Assad's forces have killed more than 15,000 people since a crackdown on pro-democracy protesters began in March 2011, some Western leaders say. Damascus says rebels have killed several thousand of its security forces.

Syrian government forces fought to recapture border posts and parts of Damascus from rebels on Friday, seeking to take back the initiative following Wednesday's bombing.

RIGHT TRACK

Russia and China agreed to the resolution to extend the U.N. mission on Friday after it was broadened at the last minute to require both government forces and rebel fighters to take steps to halt the violence.

"I'm pleased ... its requirements are addressed to all sides in Syria," Russia's U.N. Ambassador Vitaly Churkin told reporters. He said the Western-backed resolution he vetoed on Thursday was "loaded with one-sided political requirements."
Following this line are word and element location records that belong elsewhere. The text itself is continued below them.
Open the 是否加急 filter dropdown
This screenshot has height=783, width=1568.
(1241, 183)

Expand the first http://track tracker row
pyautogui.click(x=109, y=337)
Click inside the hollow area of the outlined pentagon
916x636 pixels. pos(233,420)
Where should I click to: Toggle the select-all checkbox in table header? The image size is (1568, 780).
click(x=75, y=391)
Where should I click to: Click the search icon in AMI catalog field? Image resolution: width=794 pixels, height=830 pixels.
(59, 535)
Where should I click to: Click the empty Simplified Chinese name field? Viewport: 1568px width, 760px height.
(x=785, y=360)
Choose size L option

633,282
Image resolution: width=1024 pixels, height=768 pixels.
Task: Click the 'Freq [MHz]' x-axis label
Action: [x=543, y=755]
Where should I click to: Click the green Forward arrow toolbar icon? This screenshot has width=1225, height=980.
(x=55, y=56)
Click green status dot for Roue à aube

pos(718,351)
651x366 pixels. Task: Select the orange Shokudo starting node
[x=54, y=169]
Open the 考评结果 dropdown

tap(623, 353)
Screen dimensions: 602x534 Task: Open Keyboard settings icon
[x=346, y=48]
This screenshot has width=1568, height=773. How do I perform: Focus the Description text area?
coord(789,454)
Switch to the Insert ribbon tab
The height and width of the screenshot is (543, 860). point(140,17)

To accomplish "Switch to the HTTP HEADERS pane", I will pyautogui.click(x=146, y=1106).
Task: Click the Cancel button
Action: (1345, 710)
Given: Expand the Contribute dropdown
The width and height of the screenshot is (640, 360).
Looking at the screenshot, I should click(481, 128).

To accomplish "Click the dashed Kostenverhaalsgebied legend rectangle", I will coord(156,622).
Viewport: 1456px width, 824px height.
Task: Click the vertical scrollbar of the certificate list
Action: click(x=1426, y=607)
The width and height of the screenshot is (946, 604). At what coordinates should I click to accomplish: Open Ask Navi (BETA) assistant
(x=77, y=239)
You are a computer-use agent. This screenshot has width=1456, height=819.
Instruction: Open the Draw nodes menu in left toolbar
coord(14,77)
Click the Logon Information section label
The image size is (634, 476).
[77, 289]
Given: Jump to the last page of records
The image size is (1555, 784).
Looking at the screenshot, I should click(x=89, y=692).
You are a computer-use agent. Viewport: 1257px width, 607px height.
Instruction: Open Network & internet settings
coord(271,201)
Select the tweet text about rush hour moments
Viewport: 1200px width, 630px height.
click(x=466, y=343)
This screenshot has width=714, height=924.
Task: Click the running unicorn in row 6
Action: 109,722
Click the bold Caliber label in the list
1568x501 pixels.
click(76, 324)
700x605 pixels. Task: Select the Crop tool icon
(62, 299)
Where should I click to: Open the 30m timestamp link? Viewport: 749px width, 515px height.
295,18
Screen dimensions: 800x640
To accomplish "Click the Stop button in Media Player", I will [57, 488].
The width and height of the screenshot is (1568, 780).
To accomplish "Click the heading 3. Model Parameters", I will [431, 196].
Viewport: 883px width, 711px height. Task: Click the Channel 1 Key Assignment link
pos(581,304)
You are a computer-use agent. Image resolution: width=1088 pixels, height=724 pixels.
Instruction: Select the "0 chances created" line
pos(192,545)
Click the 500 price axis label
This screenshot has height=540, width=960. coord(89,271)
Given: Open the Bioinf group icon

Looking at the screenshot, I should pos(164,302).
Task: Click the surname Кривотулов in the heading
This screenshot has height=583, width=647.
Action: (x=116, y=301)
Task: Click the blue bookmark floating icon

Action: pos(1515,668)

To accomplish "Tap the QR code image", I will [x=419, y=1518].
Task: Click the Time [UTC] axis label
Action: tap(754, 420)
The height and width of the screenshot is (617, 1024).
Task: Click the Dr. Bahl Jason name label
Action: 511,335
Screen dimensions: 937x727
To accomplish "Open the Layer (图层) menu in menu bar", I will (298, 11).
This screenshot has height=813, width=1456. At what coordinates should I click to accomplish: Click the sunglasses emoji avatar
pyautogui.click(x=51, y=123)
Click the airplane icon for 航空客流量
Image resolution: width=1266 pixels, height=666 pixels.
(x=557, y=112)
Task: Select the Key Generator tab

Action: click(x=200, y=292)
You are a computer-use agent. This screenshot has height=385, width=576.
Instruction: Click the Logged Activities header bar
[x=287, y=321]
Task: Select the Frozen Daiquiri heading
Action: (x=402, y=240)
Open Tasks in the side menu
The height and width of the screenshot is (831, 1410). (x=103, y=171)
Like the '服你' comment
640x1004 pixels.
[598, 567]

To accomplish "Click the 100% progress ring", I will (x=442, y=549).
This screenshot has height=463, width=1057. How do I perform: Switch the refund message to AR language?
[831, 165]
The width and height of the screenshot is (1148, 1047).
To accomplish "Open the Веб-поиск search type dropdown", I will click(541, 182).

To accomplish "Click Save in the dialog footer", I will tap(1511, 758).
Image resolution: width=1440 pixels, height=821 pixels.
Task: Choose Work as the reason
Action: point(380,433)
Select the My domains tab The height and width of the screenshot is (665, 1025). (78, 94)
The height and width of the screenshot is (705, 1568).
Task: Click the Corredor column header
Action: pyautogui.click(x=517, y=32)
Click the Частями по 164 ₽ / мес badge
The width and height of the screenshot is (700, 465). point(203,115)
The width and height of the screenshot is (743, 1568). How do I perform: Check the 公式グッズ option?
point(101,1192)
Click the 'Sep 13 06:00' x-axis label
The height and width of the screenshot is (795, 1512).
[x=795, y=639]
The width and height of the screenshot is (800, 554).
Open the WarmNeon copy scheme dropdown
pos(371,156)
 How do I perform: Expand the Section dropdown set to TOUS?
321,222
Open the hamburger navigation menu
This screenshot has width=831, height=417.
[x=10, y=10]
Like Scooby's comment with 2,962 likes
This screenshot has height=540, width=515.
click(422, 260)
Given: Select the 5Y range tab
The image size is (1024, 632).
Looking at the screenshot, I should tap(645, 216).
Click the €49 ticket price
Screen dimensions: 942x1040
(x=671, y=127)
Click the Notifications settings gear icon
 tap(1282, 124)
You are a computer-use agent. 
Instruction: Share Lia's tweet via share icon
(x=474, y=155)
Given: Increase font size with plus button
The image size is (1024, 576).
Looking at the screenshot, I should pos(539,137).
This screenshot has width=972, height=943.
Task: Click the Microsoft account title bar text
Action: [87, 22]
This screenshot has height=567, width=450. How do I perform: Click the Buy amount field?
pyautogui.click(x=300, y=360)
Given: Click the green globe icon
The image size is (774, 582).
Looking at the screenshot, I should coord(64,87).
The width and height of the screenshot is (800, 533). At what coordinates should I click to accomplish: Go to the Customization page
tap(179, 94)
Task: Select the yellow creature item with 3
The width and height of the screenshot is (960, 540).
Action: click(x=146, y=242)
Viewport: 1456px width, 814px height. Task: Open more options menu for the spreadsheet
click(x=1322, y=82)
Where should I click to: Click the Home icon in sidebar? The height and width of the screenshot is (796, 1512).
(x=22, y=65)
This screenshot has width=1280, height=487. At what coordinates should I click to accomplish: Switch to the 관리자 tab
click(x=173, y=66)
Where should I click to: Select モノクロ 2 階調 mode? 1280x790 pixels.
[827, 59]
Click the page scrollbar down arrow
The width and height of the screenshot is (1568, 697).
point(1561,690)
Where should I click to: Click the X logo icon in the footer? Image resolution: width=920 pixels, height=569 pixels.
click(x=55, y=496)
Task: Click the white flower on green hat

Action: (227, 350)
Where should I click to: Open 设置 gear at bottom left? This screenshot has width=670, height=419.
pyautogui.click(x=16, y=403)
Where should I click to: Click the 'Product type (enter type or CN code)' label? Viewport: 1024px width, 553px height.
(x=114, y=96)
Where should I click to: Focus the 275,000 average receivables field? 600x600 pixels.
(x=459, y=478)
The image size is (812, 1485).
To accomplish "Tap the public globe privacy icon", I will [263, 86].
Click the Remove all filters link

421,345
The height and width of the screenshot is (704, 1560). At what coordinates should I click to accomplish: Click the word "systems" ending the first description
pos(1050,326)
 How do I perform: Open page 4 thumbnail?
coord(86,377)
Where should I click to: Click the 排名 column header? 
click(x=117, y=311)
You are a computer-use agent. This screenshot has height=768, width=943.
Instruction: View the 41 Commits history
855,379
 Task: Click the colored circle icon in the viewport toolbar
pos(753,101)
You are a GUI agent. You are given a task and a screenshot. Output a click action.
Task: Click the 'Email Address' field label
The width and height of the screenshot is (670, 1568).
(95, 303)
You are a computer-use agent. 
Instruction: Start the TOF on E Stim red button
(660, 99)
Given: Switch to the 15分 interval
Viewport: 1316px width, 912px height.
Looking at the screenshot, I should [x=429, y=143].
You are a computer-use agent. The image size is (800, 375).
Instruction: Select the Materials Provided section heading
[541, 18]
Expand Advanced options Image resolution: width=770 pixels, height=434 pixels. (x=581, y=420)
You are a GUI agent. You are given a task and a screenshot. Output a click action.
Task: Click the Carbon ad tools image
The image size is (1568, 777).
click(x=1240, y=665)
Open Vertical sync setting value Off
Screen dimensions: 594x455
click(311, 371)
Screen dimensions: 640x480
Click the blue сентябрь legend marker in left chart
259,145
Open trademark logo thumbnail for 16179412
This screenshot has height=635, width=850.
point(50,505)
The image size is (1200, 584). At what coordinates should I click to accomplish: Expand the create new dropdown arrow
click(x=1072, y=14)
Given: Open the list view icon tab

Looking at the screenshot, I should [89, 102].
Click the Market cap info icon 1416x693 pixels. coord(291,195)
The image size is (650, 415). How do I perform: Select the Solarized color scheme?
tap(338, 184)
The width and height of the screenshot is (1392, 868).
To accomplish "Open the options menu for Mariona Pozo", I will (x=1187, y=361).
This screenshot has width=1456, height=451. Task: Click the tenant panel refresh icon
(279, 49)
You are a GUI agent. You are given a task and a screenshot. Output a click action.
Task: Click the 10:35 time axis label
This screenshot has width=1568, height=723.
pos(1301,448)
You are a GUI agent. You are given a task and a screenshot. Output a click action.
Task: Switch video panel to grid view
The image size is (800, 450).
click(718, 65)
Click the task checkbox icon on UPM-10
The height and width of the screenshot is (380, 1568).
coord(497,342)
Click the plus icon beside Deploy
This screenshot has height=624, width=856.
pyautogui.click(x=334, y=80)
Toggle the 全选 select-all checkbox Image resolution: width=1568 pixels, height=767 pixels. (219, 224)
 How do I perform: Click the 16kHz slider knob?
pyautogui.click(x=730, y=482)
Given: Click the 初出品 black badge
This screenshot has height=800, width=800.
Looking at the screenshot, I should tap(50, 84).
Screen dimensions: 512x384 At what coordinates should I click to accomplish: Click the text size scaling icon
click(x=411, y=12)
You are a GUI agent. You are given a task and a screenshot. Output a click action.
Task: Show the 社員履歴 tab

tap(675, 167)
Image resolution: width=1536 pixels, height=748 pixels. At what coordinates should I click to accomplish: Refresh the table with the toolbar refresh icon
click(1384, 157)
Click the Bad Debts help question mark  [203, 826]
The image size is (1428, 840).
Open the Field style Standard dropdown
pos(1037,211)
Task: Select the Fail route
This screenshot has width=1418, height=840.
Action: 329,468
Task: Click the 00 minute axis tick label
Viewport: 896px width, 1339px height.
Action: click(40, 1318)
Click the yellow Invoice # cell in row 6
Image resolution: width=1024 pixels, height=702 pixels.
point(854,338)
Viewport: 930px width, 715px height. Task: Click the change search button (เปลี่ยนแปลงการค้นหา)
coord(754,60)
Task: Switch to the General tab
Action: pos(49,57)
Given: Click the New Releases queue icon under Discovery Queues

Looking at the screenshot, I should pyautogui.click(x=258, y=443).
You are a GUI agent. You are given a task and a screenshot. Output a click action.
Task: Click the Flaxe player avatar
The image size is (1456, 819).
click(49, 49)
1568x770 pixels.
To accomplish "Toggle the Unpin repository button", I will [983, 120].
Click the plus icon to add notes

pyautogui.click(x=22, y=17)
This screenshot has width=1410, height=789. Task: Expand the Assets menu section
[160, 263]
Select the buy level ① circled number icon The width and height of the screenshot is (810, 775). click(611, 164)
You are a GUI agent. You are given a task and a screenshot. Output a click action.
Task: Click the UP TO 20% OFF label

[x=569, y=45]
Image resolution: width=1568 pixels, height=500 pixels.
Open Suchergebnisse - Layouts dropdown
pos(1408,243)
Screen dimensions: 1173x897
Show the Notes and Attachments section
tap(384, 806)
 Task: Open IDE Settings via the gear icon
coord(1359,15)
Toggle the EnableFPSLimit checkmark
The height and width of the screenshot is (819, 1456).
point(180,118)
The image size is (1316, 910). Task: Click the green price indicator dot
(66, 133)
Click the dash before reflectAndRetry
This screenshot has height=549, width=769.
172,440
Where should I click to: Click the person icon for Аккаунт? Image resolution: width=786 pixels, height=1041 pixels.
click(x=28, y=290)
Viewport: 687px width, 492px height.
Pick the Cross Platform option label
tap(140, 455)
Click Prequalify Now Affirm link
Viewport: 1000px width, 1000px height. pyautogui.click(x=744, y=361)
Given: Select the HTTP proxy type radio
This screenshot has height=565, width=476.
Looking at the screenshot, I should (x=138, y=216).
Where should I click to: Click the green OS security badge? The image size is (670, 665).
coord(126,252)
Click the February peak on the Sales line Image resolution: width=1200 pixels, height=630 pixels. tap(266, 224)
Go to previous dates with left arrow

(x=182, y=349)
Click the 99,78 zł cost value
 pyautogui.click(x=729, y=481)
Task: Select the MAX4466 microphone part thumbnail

Britain's U.N. Ambassador Mark Lyall Grant described the new resolution as a last chance for the U.N. mission in Syria.

"If over the next 30 days there is a change in that dynamic and those conditions are met then of course the Security Council, on a recommendation by the secretary-general, will look again at the future of UNSMIS," Lyall Grant told reporters.

"But if the situation does not change then obviously UNSMIS will be withdrawn after 30 days," he said.

The United States has said it will turn to alternatives such as the "Friends of Syria" grouping of allied countries to find ways to pressure Assad after the Security Council's failure to set consequences for Syria's violations of Annan's plan.

But with key allies such as Britain pushing for the brief extension of the U.N. Syria mission, the United States withheld its veto on Friday to avoid being seen as torpedoing one of the last diplomatic initiatives under way to address the crisis.

"We will continue our political support to the opposition, our non-lethal assistance to the opposition. We will strengthen and intensify our sanctions ... We will increase the amount of humanitarian assistance we provide," Rice told reporters.

China's U.N. Ambassador Li Baodong said on Friday that Beijing believed it was important for Annan to continue his mediation efforts and that he was "very happy to see that the council has come back to the right track."

"The future of Syria must be determined by the people in Syria and the Syrian issues must be resolved peacefully and through peaceful means, that's why Kofi Annan's mediation is very important and we should give him support," Li said.

U.N. Secretary-General Ban Ki-moon has recommended shifting the emphasis of the work of the UNSMIS from monitoring the nonexistent truce to pursuing a political solution. Diplomats said only half of the 300 unarmed observers would be needed for Ban's suggested shift in focus. The rest would return to their home countries, but be ready to redeploy at short notice.